• [READING TEXT]:
Content starts
Canadian politician and fur trader

Patrice Breland (March 17, 1837 - April 3, 1908) was a fur trader and political figure in Manitoba. He represented St. Francois Xavier from 1879 to 1883 in the Legislative Assembly of Manitoba as a Conservative.

He was born in St. François Xavier, Manitoba, the son of Pascal Breland and Maria Grant. He was the grandson of Cuthbert Grant. Patrice was one of the many who signed the Cypress Hills Métis Hunting Brigade Petition in 1878. He was a justice of the peace for the North West Territories and served as reeve for the Rural Municipality of St. François Xavier from 1891 to 1892 and from 1895 to 1900.

== Personal life ==
Patrice Breland was born in St. François Xavier, Manitoba, on 17 March 1837, to French-Métis leader and government diplomat Pascal Breland and Maria Grant. Maria Grant, daughter of Cuthbert Grant, came from a wealthy family; Pascal became a very wealthy man due to all that he inherited after the passing of Cuthbert Grant in 1854.

In 1863, Patrice married Helen Dease, with whom he had several children. According to the Manitoba Historical Society, the two had 7 children: Tobie, Alexandre, Alfred, Dolphis, Edmond, Josephine, and Virginia; however, an article by Lawrence J. Barkwell claims that the two had 11 children: Marie Rose, Marguerite, Patrice Tobie, Lucie, Emelie, Virginie, Marie Alexandre, Alfred, Patrice, Josephine, and Joseph Edmund.
Content ends
• [ENTRIES SUPPLIED]:
Content starts
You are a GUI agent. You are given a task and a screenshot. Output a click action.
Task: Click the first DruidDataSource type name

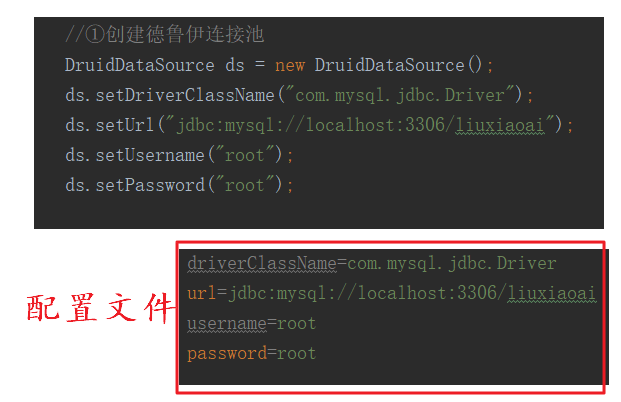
Content ends
Content starts
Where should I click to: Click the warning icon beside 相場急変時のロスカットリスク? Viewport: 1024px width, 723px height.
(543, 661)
Content ends
Content starts
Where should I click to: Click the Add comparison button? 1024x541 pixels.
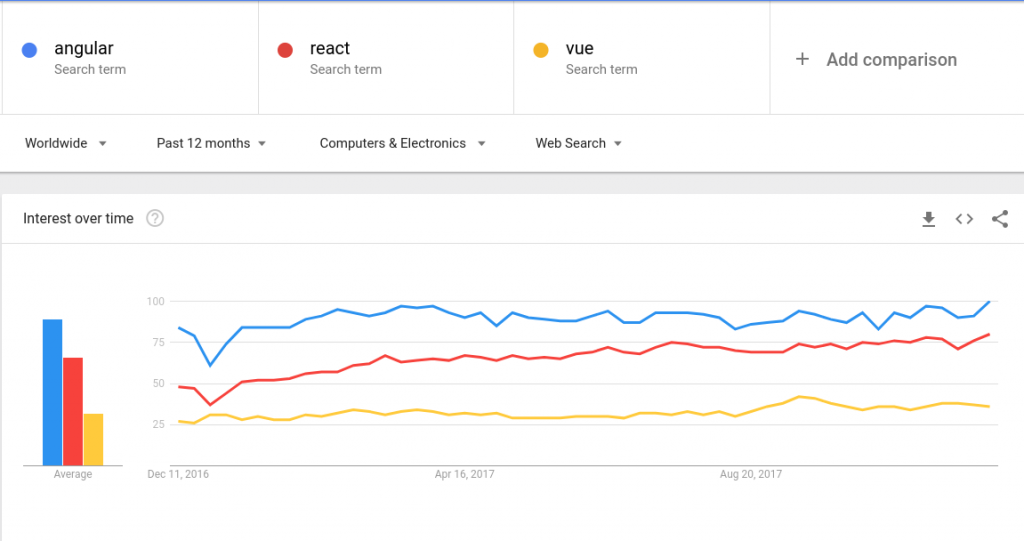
Content ends
• [WORK INSTRUCTION 1]: In the biography of Patrice Breland, what made Pascal Breland a very wealthy man? Answer in one to three sentences.
• [WORK INSTRUCTION 2]: From the biography of Patrice Breland, copy word for word the stretch from "Canadian politician and" through "as a Conservative.".

• [ANSWER SPACE 1]: Pascal Breland became very wealthy because of everything he inherited when Cuthbert Grant died in 1854. Cuthbert Grant was the father of Pascal's wife, Maria Grant, who came from a wealthy family.

• [ANSWER SPACE 2]:
Canadian politician and fur trader

Patrice Breland (March 17, 1837 - April 3, 1908) was a fur trader and political figure in Manitoba. He represented St. Francois Xavier from 1879 to 1883 in the Legislative Assembly of Manitoba as a Conservative.